» **ВЫПОЛНИТЕ ЗАДАНИЯ**:
[1] Какие слова и выражения в отрывке о «Большой руде» взяты в кавычки, если не считать название повести и цитату из неё?
[2] Кем работает Виктор Пронякин, герой повести, о которой говорится в отрывке о «Большой руде»?
[3] Продолжите отрывок о «Большой руде» Г. Владимова с того места, на котором он обрывается.

» **ОТРЫВОК ДЛЯ ЧТЕНИЯ**:
-=-=-=-=-

Если тот самый читатель, который только что охотно шел навстречу простодушному удовольствию, доставляемому беллетристикой, раскроет «Большую руду» Г. Владимова (1962) и увлечется ею, он тут же «поумнеет», то есть посерьезнеет. Он быстро осознает, что все его благие пожелания должны отступить перед диктатом действительности и осветившей ее авторской мыслью, и как бы сильно и даже тягостно ни было его волнение, он, дорожа этим серьезным волнением, никогда не станет просить пощады и не потребует от писателя компромисса. В этом случае читатель тоже может «жить одной жизнью» с героем, но его представления о счастье и несчастье, торжестве или поражении последнего будут носить иной характер. Разрешу себе сослаться на собственное восприятие.
Во время чтения «Большой руды» я, дойдя до определенного момента, не могла из-за волнения и тревоги читать дальше и заглянула на последнюю страницу (чего со мною, как с читателем более или менее «искушенным», давно уже не было). Это был момент, когда у героя повести шофера Виктора Пронякина начинают разлаживаться отношения с бригадой. («Что-то исчезло из тех, первых, минут знакомства с ними. Он не любил, когда это исчезает слишком быстро». По-видимому, Виктора смущают только темпы эволюции этих взаимоотношений; к неизбежности самой эволюции он уже успел притерпеться.)

-=-=-=-=-

» **ИСХОДНЫЕ ДАННЫЕ**:
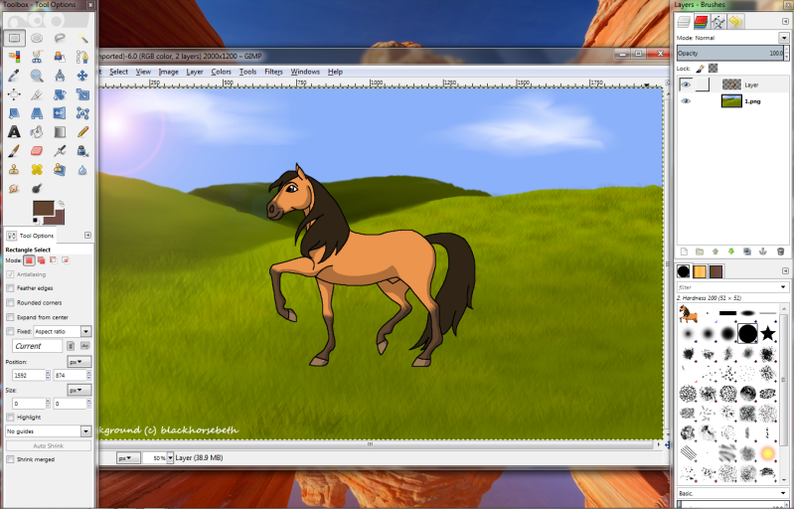Expand the No guides dropdown

49,431
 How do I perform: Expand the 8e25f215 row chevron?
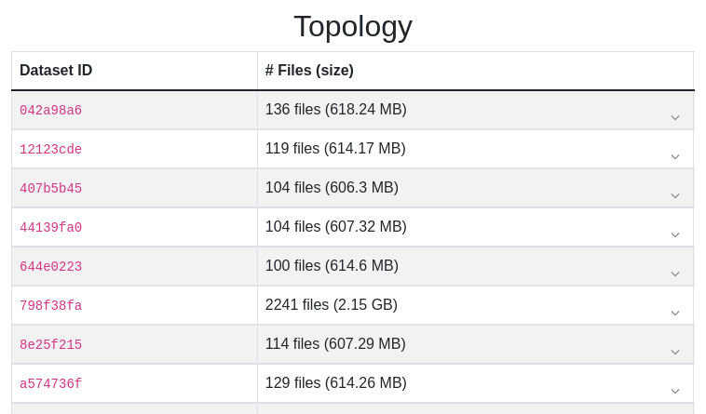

-=-=-=-=-

» **ПИСЬМЕННЫЕ ОТВЕТЫ**:
[1] «поумнеет», «жить одной жизнью», «искушенным»

[2] Шофером.

[3]
Становится немного страшно надвигающегося конфликта, так очевидны его закономерность и поначалу неприметная глубина, так неловко и стыдно за Виктора (ведь он легко может обидеть товарищей!), так больно и тревожно за него (ведь он легко и незаслуженно может быть обижен ими!), так невмоготу ждать, когда же разразится гроза над виноватой и неповинной головою этого незаурядного парня, что невольно торопишься узнать развязку и, пожалуй, с грустным облегчением воспринимаешь известие о гибели главного героя, который был так дорог, – о гибели, а не о незаслуженном позоре или неправедном торжестве. Смысл подобных переживаний заключается в том, что победа и поражение персонажа естественно сопрягаются в сознании читателя с победой и поражением определенных принципов; читательские радости и страдания, сопутствующие развитию действия, несут в себе духовный, идейный заряд.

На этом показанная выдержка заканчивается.